Saved entries:
##############################

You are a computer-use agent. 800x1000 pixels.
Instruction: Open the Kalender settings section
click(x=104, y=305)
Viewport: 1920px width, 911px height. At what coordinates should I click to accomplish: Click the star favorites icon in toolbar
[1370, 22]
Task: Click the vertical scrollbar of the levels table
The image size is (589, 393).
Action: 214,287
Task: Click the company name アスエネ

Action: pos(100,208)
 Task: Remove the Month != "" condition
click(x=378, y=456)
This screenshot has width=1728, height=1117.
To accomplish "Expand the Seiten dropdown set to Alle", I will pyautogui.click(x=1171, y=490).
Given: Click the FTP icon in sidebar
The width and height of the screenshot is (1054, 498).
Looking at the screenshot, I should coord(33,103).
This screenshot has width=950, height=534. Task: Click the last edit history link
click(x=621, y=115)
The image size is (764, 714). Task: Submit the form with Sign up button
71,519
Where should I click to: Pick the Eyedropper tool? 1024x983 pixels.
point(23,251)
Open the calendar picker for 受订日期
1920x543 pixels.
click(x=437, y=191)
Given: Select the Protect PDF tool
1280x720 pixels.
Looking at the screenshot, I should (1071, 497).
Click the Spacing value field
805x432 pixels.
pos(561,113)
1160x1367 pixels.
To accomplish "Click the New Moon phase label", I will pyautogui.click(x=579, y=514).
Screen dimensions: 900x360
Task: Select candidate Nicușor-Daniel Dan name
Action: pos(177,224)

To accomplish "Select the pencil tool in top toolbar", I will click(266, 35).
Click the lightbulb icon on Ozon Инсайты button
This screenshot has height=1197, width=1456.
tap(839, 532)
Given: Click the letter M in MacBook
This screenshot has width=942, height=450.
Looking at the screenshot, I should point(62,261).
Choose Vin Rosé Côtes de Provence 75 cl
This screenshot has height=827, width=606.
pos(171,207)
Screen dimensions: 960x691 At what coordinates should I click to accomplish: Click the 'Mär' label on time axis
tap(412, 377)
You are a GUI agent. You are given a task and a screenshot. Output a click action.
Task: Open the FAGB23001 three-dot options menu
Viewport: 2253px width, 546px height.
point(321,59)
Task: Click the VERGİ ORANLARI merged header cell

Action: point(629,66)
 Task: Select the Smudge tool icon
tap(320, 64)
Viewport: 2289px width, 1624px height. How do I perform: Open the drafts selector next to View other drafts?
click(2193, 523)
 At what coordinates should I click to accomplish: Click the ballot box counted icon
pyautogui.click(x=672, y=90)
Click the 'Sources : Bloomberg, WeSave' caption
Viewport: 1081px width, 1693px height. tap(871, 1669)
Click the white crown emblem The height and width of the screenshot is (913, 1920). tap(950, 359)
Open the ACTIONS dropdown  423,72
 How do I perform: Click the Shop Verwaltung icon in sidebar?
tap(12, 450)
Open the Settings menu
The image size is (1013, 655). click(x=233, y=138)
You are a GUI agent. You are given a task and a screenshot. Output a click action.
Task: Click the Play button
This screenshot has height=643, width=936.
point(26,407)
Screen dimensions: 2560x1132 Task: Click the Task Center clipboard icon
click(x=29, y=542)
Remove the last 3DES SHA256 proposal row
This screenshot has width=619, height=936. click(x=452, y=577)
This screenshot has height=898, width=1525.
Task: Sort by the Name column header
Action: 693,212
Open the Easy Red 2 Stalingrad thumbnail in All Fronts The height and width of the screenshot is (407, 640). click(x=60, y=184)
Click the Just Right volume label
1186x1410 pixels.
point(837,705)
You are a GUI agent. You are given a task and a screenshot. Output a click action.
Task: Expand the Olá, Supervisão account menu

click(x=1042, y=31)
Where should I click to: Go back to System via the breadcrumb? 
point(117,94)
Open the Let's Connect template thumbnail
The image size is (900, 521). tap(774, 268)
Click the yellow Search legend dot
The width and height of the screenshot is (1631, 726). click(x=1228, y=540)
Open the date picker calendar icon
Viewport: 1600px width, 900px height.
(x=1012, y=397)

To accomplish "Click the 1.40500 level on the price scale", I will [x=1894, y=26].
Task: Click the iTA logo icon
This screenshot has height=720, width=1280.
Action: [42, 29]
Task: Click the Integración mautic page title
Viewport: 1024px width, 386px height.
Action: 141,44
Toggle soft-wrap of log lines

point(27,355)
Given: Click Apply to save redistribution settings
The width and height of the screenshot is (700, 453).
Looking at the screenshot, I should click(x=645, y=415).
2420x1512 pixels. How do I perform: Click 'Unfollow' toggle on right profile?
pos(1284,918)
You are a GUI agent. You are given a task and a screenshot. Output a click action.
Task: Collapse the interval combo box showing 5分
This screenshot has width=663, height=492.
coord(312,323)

##############################

> [Directions]:
Nothing in the data may change. Give it again in full.

> [Exercise response]:
You are a computer-use agent. 800x1000 pixels.
Instruction: Open the Kalender settings section
click(x=104, y=305)
Viewport: 1920px width, 911px height. At what coordinates should I click to accomplish: Click the star favorites icon in toolbar
[1370, 22]
Task: Click the vertical scrollbar of the levels table
The image size is (589, 393).
Action: 214,287
Task: Click the company name アスエネ

Action: pos(100,208)
 Task: Remove the Month != "" condition
click(x=378, y=456)
This screenshot has width=1728, height=1117.
To accomplish "Expand the Seiten dropdown set to Alle", I will pyautogui.click(x=1171, y=490).
Given: Click the FTP icon in sidebar
The width and height of the screenshot is (1054, 498).
Looking at the screenshot, I should coord(33,103).
This screenshot has width=950, height=534. Task: Click the last edit history link
click(x=621, y=115)
The image size is (764, 714). Task: Submit the form with Sign up button
71,519
Where should I click to: Pick the Eyedropper tool? 1024x983 pixels.
point(23,251)
Open the calendar picker for 受订日期
1920x543 pixels.
click(x=437, y=191)
Given: Select the Protect PDF tool
1280x720 pixels.
Looking at the screenshot, I should (1071, 497).
Click the Spacing value field
805x432 pixels.
pos(561,113)
1160x1367 pixels.
To accomplish "Click the New Moon phase label", I will pyautogui.click(x=579, y=514).
Screen dimensions: 900x360
Task: Select candidate Nicușor-Daniel Dan name
Action: pos(177,224)

To accomplish "Select the pencil tool in top toolbar", I will click(266, 35).
Click the lightbulb icon on Ozon Инсайты button
This screenshot has height=1197, width=1456.
tap(839, 532)
Given: Click the letter M in MacBook
This screenshot has width=942, height=450.
Looking at the screenshot, I should point(62,261).
Choose Vin Rosé Côtes de Provence 75 cl
This screenshot has height=827, width=606.
pos(171,207)
Screen dimensions: 960x691 At what coordinates should I click to accomplish: Click the 'Mär' label on time axis
tap(412, 377)
You are a GUI agent. You are given a task and a screenshot. Output a click action.
Task: Open the FAGB23001 three-dot options menu
Viewport: 2253px width, 546px height.
point(321,59)
Task: Click the VERGİ ORANLARI merged header cell

Action: point(629,66)
 Task: Select the Smudge tool icon
tap(320, 64)
Viewport: 2289px width, 1624px height. How do I perform: Open the drafts selector next to View other drafts?
click(2193, 523)
 At what coordinates should I click to accomplish: Click the ballot box counted icon
pyautogui.click(x=672, y=90)
Click the 'Sources : Bloomberg, WeSave' caption
Viewport: 1081px width, 1693px height. tap(871, 1669)
Click the white crown emblem The height and width of the screenshot is (913, 1920). tap(950, 359)
Open the ACTIONS dropdown  423,72
 How do I perform: Click the Shop Verwaltung icon in sidebar?
tap(12, 450)
Open the Settings menu
The image size is (1013, 655). click(x=233, y=138)
You are a GUI agent. You are given a task and a screenshot. Output a click action.
Task: Click the Play button
This screenshot has height=643, width=936.
point(26,407)
Screen dimensions: 2560x1132 Task: Click the Task Center clipboard icon
click(x=29, y=542)
Remove the last 3DES SHA256 proposal row
This screenshot has width=619, height=936. click(x=452, y=577)
This screenshot has height=898, width=1525.
Task: Sort by the Name column header
Action: 693,212
Open the Easy Red 2 Stalingrad thumbnail in All Fronts The height and width of the screenshot is (407, 640). click(x=60, y=184)
Click the Just Right volume label
1186x1410 pixels.
point(837,705)
You are a GUI agent. You are given a task and a screenshot. Output a click action.
Task: Expand the Olá, Supervisão account menu

click(x=1042, y=31)
Where should I click to: Go back to System via the breadcrumb? 
point(117,94)
Open the Let's Connect template thumbnail
The image size is (900, 521). tap(774, 268)
Click the yellow Search legend dot
The width and height of the screenshot is (1631, 726). click(x=1228, y=540)
Open the date picker calendar icon
Viewport: 1600px width, 900px height.
(x=1012, y=397)

To accomplish "Click the 1.40500 level on the price scale", I will [x=1894, y=26].
Task: Click the iTA logo icon
This screenshot has height=720, width=1280.
Action: [42, 29]
Task: Click the Integración mautic page title
Viewport: 1024px width, 386px height.
Action: 141,44
Toggle soft-wrap of log lines

point(27,355)
Given: Click Apply to save redistribution settings
The width and height of the screenshot is (700, 453).
Looking at the screenshot, I should click(x=645, y=415).
2420x1512 pixels. How do I perform: Click 'Unfollow' toggle on right profile?
pos(1284,918)
You are a GUI agent. You are given a task and a screenshot. Output a click action.
Task: Collapse the interval combo box showing 5分
This screenshot has width=663, height=492.
coord(312,323)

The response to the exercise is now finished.